# [SUPPLIED DATA]
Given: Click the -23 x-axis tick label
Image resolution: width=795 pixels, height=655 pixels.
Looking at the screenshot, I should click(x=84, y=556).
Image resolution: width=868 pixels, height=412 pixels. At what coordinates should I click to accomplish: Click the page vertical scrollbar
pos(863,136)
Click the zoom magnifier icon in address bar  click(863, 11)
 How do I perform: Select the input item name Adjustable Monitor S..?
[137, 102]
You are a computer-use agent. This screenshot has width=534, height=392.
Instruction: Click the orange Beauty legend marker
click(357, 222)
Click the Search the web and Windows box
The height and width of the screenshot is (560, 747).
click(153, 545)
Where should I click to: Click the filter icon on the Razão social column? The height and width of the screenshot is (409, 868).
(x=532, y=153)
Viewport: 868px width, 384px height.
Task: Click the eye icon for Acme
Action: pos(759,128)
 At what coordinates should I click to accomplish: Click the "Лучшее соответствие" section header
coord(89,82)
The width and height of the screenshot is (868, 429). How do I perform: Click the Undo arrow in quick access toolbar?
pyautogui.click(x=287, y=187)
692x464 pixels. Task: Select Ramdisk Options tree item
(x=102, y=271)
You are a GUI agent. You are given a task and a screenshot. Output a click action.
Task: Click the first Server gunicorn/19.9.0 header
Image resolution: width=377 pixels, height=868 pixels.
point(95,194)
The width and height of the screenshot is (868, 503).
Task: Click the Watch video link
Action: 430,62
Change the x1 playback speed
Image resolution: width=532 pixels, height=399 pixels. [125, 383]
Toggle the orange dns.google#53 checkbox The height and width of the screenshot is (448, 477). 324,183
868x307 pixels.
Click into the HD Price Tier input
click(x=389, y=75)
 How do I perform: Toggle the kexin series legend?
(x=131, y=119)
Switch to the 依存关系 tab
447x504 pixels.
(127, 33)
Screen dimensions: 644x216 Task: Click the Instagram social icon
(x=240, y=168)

# [WORK INSTRUCTION]
Give back the lines of the listing from the one with "868x307 pixels." through the end, both included, exactly as written and with nothing added.

# [TASK ANSWER]
868x307 pixels.
Click into the HD Price Tier input
click(x=389, y=75)
 How do I perform: Toggle the kexin series legend?
(x=131, y=119)
Switch to the 依存关系 tab
447x504 pixels.
(127, 33)
Screen dimensions: 644x216 Task: Click the Instagram social icon
(x=240, y=168)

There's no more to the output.